(Collected data)

+++

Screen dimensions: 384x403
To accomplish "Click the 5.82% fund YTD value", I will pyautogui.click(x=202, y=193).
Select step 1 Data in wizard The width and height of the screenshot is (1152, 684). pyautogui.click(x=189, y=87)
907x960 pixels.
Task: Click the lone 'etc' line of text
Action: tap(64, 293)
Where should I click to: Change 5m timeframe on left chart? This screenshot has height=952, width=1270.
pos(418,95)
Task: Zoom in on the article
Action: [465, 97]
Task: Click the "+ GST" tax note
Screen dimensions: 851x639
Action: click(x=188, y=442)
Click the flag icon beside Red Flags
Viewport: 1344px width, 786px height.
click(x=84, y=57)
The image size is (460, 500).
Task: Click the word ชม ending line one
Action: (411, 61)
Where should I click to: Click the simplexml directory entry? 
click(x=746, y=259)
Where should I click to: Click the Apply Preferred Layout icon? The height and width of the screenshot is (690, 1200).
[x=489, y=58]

+++

== YOUR OBJECTIVE ==
Return all of the lines above exactly, with none omitted.

== RESULT FOR THIS EXERCISE ==
Screen dimensions: 384x403
To accomplish "Click the 5.82% fund YTD value", I will pyautogui.click(x=202, y=193).
Select step 1 Data in wizard The width and height of the screenshot is (1152, 684). pyautogui.click(x=189, y=87)
907x960 pixels.
Task: Click the lone 'etc' line of text
Action: tap(64, 293)
Where should I click to: Change 5m timeframe on left chart? This screenshot has height=952, width=1270.
pos(418,95)
Task: Zoom in on the article
Action: [465, 97]
Task: Click the "+ GST" tax note
Screen dimensions: 851x639
Action: click(x=188, y=442)
Click the flag icon beside Red Flags
Viewport: 1344px width, 786px height.
click(x=84, y=57)
The image size is (460, 500).
Task: Click the word ชม ending line one
Action: (411, 61)
Where should I click to: Click the simplexml directory entry? 
click(x=746, y=259)
Where should I click to: Click the Apply Preferred Layout icon? The height and width of the screenshot is (690, 1200).
[x=489, y=58]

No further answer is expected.